Primary conditioning:
A) 3:15rx. Couldn’t really recover after this!
B) 7:28rx
C) 4:11rx
Only time for one session today
A. Muscle snatch up to 85kg
B. Snatch up to 90kg
EMOM 12 min high hang snatch with pause @ 80kg
C. Unsupported strict press 75kg x 6 /80kg x5/ 80kg x5 /80kg x6/ 82.5kg x 5
D. DB bench x15 @ 38kg/ 40kg /40kg
Dynamic Push up x10
Strict ring dips 12/9/8
Side plank 45 sec each side
Primary conditioning
A. 4:01
B. 7:23
C. 400m farmers carry – hard!
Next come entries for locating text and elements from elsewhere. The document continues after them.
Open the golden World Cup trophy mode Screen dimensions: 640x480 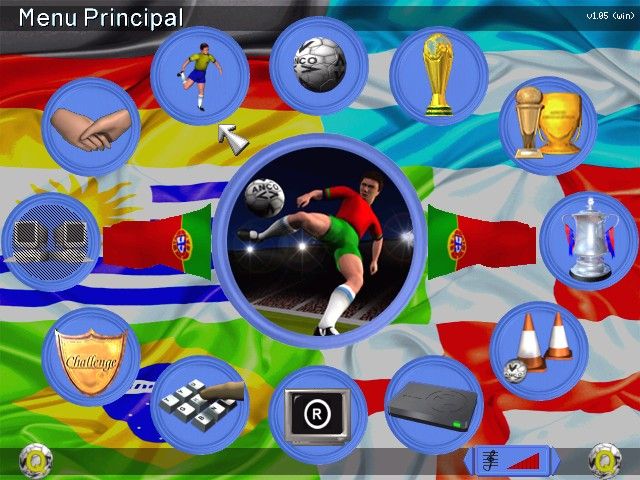[439, 75]
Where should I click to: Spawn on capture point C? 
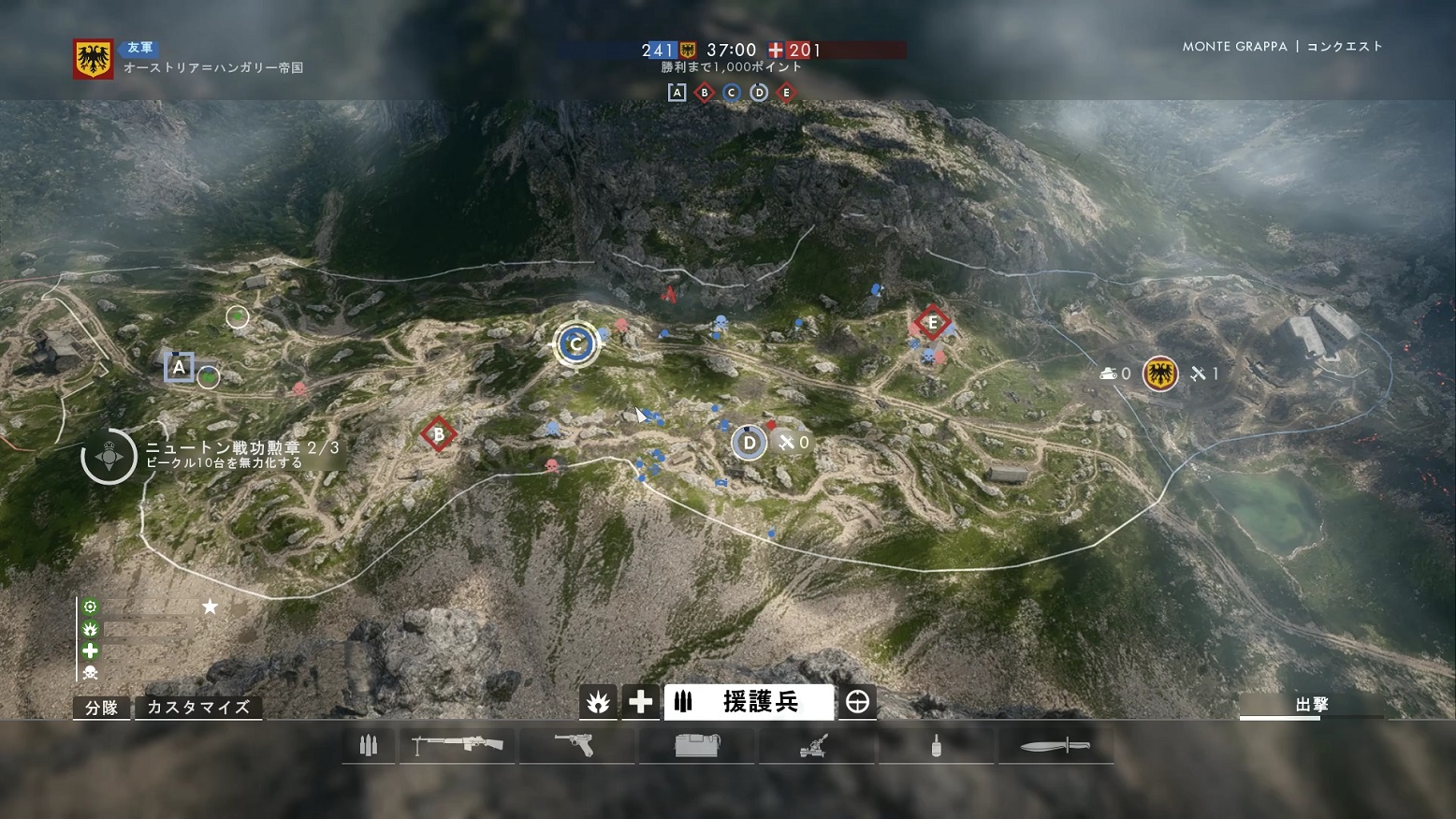click(x=575, y=344)
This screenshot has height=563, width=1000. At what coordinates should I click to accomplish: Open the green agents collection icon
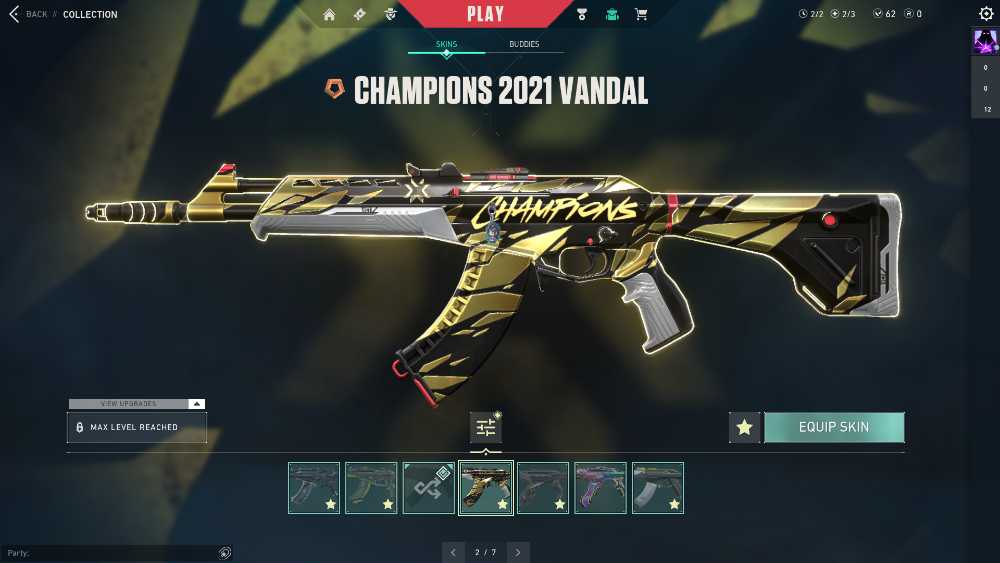click(612, 14)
Forearms pumped after!!!
T2b needs more work, not very efficient and slows me right down.
One long session Primary Strength Session A. Muscle Snatch x 1 rep @ 30-35-40-42,5-45-47,5kg B. Build quickly to 80-85% of your 1-RM Snatch = 62,5kg EMOM 12 minutes: High Hang Snatch x 1 rep @ 70-75%: 52,5kg for the first 7 sets, 55kg for the last 5 sets. C. Unsupported Seated Strict Press x 5-6 reps: 6x35kg-6x40kg-6x45kg-5×47,5-6×47,5kg D. Finished with this part today and only completed two sets of: Dumbbell Bench Press x 15 reps @ 16kg DB Dynamic Push-Ups x 10 reps Strict Ring Dips x Max Unbroken Reps: 5reps / 6reps Side Plank x 45 seconds each side… Read more »
Primary strength:
A) 135-155-175-185-200-205
B) up to 233 for single.
195×6 then 205×6 on the high hang with pause.